Until economists actually studied the question it was assumed that raising the minimum wage would always result in some unemployment of the minimum wage workers. But not because the demand for these workers decreased as dismal and colorado say that the demand for workers goes down as the price, the wages, goes up. There are many problems with this rational, not the least of which is if employers hired employees based on supply and demand, that is their price, then any increase in wages would result in unemployment, not just increases for minimum wage workers. But in my substandard basic economics employers only hire workers when they have profitable work for them to do.
This assumption that minimum wage workers would have to be laid off if their wages increased was based on the neoclassical economics theory of "marginal productivity." This theory says that supply and demand will drive the price of the product produced down to cost of the marginal product, the cost without profit of the very last product that can be produced. That the employers will be forced to hire workers until the wages that they have to pay to hire the workers equals exactly the Iabor cost of their marginal product, the product that their labor adds to the production.
Or put simply and slightly incorrectly as, no one will pay more for an hour of work than it adds to their income. Or that if the labor rate increases beyond what is earned from the marginal product added by the added labor, then the employer will fire the worker's whose marginal product is now losing money.
There is nothing in neoclassical economics that supports dismal's and colorado's assertion that there is a demand for labor based on its costs and not how much the added labor will add to production and to the incomes of the owner.
There are possibly some exceptions that can be cited where workers have been hired when it costs the owners all or part of new hires wage. But we don't make economic policies that affect the entire economy based on exceptions.
But on the other side of the coin, whether an increase in wages will result in lay offs and widespread unemployment, there are three possible scenarios,
- dismal's and colorado's one where workers wages exceed the owners' tolerance for the wages that they will pay, even if the owners are making enough money from the sales of the marginal product provided by the workers laid off. We could call it the Coors' scenario where the owners were so blinded by their conservative ideology that they were willing to lose earnings to keep out the unions.
- That the added wages force profitable businesses to become less profitable.

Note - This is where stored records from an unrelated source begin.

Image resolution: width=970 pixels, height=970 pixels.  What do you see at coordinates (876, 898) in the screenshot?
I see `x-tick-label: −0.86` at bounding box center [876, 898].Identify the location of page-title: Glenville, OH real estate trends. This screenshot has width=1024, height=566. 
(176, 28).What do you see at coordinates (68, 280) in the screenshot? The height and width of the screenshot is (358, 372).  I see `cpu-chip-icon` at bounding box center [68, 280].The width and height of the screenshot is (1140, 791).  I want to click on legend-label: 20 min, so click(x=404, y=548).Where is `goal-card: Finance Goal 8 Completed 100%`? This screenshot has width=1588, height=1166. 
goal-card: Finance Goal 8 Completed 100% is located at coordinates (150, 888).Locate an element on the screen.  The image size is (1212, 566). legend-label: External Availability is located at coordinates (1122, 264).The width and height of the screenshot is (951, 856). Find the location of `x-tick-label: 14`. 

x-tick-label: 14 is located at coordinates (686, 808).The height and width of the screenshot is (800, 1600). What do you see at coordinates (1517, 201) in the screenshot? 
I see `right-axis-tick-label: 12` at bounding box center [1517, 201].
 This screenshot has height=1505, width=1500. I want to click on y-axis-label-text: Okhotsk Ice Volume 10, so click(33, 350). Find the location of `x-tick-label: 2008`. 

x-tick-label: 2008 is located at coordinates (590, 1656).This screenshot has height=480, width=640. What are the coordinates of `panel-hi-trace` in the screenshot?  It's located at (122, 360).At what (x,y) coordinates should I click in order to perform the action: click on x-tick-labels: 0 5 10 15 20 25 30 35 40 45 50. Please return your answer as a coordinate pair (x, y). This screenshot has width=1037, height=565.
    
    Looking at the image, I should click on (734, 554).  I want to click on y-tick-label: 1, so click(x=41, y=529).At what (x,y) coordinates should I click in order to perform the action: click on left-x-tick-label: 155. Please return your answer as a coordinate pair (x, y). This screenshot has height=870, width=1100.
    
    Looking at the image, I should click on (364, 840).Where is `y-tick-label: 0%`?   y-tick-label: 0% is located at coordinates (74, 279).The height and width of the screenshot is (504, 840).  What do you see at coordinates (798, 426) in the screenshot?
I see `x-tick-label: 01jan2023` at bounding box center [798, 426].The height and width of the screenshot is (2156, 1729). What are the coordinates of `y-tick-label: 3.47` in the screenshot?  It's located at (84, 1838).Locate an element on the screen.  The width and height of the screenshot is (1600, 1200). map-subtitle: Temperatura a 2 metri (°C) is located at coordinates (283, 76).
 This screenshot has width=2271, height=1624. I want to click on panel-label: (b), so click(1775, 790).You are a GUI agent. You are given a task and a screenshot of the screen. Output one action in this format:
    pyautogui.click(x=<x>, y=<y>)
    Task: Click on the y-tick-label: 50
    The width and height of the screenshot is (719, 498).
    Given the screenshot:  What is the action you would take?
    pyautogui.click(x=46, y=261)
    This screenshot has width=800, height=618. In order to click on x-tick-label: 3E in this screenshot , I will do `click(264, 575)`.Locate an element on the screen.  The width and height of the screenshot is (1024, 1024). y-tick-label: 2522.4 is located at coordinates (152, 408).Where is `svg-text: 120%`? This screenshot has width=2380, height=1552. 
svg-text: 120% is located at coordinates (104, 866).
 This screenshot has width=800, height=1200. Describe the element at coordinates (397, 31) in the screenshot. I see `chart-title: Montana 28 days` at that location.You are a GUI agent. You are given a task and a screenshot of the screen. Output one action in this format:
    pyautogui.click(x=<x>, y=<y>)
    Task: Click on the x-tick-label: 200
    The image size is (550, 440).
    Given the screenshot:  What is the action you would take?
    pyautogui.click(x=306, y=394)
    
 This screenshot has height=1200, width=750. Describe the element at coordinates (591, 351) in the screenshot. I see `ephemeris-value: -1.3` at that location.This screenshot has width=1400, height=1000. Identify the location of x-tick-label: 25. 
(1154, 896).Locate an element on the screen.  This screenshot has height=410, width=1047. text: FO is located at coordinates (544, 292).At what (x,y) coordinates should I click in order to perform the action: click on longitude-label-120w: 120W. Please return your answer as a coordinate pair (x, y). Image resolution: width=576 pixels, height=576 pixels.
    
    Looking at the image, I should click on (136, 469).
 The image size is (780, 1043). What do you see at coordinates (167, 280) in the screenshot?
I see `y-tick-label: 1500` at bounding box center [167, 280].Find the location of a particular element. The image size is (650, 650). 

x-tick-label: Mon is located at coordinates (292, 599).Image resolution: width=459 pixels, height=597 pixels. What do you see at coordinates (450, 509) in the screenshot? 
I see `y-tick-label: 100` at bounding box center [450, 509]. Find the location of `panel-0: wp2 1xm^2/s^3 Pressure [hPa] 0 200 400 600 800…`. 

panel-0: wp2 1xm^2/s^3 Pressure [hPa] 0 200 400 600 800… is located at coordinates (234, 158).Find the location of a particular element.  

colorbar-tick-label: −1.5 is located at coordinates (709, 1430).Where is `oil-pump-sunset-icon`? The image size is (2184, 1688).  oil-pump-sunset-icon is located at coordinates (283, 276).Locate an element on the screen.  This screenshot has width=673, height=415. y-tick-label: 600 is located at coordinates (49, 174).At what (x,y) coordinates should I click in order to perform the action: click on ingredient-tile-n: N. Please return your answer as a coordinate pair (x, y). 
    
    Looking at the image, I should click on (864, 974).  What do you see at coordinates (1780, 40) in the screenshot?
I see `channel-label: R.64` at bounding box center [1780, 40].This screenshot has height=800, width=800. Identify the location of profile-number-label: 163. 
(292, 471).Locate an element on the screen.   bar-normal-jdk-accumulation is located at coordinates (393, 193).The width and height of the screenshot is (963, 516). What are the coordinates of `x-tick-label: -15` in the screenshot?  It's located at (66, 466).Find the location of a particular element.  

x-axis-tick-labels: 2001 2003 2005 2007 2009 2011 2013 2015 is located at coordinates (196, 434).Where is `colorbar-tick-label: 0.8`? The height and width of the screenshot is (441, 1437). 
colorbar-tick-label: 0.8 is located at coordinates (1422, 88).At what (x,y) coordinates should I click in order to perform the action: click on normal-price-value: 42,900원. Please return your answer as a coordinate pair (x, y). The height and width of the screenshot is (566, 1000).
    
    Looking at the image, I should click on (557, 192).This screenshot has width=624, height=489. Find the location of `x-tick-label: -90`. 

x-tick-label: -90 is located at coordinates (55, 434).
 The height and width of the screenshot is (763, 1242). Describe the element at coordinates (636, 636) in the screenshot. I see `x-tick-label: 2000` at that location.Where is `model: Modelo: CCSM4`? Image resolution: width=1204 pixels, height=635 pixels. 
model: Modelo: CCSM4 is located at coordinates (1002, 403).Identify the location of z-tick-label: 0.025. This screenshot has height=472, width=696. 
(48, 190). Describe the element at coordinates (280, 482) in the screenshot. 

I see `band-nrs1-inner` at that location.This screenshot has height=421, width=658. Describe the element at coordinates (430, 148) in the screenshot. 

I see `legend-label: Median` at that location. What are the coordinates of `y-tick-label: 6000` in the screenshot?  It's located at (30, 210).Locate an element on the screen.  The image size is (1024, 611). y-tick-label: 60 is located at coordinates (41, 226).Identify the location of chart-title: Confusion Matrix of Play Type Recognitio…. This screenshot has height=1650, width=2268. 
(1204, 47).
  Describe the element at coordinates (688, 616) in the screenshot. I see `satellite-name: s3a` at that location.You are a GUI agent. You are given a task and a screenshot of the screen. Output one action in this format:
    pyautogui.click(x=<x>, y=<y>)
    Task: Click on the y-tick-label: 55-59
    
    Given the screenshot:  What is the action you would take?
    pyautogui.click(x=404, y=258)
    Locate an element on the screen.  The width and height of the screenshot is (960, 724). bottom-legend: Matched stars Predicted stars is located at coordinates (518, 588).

- That the added wages force the owners to lose money to pay the higher wages.
Once again, like all of the questions regarding economics on this board, this question comes down to one of, how much, how fast and why? In this case, how much and how fast the minimum wage is raised. Obviously, if you raise the minimum wage to a hundred dollars an hour overnight all three of the above will be true.
Likewise, if you raise it ten cents over two years it won't have any impact. On anyone, not even the people who earn the minimum wage.
Why is easily answered. We need to address the imbalance in the economy we started doing thirty five years ago to redistribute income from wages into profits. This has resulted in a large part of the income inequality that you see today. Even if you take the rather improbable position that the supply side economics or Reaganomics policies didn't do what they intended to do, to intentionally increase income inequality to increase the money available for investment, rather that these policies failed, and that unknown and, apparently, unknowable factors caused the current income inequality that started about the same time as the Reaganomics started, then there is no obvious reason to continue and to replace them with policies intended to reverse the income inequality.
This would seem to be true if you believe that we don't have high income inequality right now because we can't reliably determine who makes what income. Or that we have had the benefits promised for Reaganomics but for some reason economists are unable to do what they were able to do in 1980, to add up the costs of all of the products sold in the country, that they can no longer find out who is unemployed and why and that we can no longer figure out how much income people now earn.
Or that income inequality doesn't harm the economy or individuals. Or that people still get promotions and raises. Or that the economy rewards CEO's, other corporate managers, bankers, college graduates who aren't teachers, coupon clippers and other passive income earners, stockbrokers, stockholders, insurance companies, real estate tycoons, hedge fund managers, payday and car title loan operations, pawn shops, hospitals and doctors, etc. with much more income than they did in 1980 now because they earn it, that they deserve it or because of technical changes in the economy that had nothing to with the Reaganomics policy changes or with any of the legislation passed by a Republican Congress or from a 5 to 4 conservative SCOTUS decision or by the now well worn virtual galaxy of other economic factors that can't be named.